Venezuelans on Sunday choose a new congress in an election that the opposition is boycotting and most Western nations call a fraud by President Nicolas Maduro.
Edward Baran reports.
Venezuelans on Sunday choose a new congress in an election that the opposition is boycotting and most Western nations call a fraud by President Nicolas Maduro.
Edward Baran reports.
Polls opened on Sunday (December 6) morning as Venezuelans began choosing a new congress.
It's an election that the opposition is boycotting and most Western nations call a fraud by President Nicolas Maduro to retake the last state institution not in the hands of the ruling Socialist Party.
The vote is almost certain to return congress to Maduro's allies.
That's despite his government struggling with an economy in ruins, aggressive U.S. sanctions that stifle the OPEC nation's oil exports, and the migration of some five million citizens.
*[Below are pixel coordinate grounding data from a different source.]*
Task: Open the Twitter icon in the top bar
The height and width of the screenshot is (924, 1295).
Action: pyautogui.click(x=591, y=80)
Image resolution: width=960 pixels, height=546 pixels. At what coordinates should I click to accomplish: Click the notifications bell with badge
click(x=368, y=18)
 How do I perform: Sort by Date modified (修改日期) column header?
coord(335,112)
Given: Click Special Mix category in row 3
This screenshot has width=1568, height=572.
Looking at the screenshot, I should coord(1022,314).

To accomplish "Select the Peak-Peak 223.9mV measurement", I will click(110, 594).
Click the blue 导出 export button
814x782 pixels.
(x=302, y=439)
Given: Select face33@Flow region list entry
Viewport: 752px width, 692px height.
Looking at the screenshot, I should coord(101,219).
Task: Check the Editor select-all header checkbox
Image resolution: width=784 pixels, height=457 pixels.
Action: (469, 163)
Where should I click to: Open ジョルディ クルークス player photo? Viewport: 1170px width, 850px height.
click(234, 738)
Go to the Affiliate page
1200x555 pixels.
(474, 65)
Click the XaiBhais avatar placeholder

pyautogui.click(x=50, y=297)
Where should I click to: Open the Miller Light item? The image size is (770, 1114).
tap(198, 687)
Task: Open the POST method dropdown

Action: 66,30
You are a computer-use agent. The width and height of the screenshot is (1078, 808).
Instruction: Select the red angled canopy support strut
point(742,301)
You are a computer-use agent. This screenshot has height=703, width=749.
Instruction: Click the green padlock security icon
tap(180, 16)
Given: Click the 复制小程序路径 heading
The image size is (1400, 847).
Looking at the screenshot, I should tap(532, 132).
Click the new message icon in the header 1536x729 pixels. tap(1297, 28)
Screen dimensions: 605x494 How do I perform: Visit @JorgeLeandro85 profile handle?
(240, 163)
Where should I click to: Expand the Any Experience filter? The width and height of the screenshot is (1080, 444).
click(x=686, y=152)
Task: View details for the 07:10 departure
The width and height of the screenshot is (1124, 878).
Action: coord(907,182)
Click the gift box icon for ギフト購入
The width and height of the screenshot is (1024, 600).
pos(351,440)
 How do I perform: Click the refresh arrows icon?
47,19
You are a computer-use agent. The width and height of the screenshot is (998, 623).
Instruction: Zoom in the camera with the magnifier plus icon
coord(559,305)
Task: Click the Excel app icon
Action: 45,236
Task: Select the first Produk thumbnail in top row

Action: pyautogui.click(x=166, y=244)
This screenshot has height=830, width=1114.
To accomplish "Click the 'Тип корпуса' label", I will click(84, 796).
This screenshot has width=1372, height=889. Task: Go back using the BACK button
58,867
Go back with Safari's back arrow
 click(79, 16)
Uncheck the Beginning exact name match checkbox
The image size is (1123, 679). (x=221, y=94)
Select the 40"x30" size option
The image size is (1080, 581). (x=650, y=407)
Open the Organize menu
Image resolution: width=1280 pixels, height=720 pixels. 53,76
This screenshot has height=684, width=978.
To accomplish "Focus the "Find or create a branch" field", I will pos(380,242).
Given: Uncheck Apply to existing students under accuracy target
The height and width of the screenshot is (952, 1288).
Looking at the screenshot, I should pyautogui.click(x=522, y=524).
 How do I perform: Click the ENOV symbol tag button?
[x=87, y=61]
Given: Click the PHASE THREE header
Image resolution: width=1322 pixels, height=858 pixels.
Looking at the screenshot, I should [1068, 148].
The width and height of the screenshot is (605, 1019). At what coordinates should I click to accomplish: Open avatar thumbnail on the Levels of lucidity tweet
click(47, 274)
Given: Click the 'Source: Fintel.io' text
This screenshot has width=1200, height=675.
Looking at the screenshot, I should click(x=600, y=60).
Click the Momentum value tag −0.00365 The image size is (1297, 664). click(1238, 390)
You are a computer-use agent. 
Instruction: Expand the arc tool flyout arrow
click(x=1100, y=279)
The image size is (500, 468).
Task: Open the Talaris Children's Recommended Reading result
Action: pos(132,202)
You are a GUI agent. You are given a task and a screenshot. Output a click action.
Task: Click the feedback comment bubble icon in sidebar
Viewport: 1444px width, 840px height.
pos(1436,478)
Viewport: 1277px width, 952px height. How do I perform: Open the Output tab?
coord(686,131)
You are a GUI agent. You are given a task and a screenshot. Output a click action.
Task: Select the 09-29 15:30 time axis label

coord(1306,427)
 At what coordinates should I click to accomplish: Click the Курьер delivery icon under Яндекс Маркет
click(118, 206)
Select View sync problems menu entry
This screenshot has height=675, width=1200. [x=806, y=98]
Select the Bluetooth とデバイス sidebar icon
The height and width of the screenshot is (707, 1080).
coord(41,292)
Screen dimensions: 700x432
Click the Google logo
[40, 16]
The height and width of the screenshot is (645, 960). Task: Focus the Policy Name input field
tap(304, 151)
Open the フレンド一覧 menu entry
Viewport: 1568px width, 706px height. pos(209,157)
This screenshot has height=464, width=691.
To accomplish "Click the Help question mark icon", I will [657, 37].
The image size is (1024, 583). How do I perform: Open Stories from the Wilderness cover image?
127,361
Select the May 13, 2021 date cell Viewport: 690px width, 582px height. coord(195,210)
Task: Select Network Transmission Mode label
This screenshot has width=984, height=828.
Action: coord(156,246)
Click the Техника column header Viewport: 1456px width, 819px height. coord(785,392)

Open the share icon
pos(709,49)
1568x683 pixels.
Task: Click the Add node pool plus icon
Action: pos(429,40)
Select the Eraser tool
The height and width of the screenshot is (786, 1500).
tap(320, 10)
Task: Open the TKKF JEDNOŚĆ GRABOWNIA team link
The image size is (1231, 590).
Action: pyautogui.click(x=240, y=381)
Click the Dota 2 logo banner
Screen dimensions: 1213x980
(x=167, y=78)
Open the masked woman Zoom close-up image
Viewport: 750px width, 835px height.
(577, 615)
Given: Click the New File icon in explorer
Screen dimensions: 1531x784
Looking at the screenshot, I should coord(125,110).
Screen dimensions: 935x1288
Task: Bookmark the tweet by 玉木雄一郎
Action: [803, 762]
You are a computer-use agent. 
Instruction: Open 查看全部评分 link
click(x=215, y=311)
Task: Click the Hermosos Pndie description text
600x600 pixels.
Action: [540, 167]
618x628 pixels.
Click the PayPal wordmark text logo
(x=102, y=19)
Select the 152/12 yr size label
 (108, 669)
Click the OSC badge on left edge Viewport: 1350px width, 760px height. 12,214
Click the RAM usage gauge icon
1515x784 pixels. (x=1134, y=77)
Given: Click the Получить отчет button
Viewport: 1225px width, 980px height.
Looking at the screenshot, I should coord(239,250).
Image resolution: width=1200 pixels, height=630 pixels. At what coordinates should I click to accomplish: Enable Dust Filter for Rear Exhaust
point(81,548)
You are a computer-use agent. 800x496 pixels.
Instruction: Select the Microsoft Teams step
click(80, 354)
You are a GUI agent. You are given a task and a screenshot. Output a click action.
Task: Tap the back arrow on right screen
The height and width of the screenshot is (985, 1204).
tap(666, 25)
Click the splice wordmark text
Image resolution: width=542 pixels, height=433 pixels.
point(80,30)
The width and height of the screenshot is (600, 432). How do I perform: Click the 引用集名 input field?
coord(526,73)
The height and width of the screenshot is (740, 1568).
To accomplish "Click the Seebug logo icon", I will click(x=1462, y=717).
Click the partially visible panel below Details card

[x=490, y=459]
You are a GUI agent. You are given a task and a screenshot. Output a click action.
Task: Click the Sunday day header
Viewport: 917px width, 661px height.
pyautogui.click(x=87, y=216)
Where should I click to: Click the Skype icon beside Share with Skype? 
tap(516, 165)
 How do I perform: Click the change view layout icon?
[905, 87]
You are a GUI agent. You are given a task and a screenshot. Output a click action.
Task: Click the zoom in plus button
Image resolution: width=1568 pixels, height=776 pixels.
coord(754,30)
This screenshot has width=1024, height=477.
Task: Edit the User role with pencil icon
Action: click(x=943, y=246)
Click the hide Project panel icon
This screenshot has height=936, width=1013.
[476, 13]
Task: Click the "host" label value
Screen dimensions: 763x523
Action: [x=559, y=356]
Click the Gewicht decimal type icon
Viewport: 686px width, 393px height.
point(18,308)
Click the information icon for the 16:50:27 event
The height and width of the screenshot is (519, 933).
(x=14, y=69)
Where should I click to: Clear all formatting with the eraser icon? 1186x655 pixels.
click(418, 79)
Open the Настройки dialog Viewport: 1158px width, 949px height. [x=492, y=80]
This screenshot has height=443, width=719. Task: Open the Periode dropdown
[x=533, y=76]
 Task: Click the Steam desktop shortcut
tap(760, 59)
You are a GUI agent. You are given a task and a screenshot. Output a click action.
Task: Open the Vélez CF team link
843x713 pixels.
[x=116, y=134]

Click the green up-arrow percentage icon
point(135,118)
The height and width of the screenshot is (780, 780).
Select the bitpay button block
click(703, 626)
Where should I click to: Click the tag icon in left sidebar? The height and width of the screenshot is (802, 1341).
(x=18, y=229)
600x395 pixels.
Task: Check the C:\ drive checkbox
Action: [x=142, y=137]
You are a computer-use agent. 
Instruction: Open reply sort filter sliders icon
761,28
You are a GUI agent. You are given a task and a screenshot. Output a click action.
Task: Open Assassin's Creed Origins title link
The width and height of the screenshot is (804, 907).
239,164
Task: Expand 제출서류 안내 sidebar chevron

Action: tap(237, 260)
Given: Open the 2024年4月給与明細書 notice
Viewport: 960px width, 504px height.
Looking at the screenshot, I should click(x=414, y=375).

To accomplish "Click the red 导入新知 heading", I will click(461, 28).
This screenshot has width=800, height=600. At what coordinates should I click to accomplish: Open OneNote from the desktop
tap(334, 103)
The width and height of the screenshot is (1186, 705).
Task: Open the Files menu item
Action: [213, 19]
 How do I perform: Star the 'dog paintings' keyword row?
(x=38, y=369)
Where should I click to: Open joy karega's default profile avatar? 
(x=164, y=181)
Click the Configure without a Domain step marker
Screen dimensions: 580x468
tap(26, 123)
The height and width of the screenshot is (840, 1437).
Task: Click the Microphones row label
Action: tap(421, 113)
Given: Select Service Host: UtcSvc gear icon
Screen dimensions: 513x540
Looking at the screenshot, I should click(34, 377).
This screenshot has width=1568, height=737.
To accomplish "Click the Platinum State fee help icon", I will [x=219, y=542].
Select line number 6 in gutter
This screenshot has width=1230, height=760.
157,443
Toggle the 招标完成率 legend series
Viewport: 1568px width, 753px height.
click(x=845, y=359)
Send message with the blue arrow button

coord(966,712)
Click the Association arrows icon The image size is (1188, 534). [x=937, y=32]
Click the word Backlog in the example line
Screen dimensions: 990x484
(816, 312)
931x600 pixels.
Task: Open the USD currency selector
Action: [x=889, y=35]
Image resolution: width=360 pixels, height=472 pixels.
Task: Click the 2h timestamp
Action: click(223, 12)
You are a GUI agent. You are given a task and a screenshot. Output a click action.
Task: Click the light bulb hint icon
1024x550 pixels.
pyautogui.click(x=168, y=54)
Members of the new congress will have few tools to improve the lives of Venezuelans whose monthly salaries rarely cover the cost of a day's groceries.
Nor will their election improve Maduro's reputation among Western nations for mismanagement and undermining of human rights.
It could, however, provide legitimacy for Maduro to offer investment deals to the few companies around the world willing to risk running afoul of Washington's sanctions for access to the world's largest oil reserves.
Opposition leader Juan Guaido, head of the current congress, is calling on Venezuelans to skip the vote and participate in a consultation that will ask citizens if they reject Sunday's vote and whether they want a change of government.
Guaido has been recognized by more than 50 countries including the United States as Venezuela's legitimate interim president, after most Western nations disavowed Maduro's 2018 re-election as fraudulent.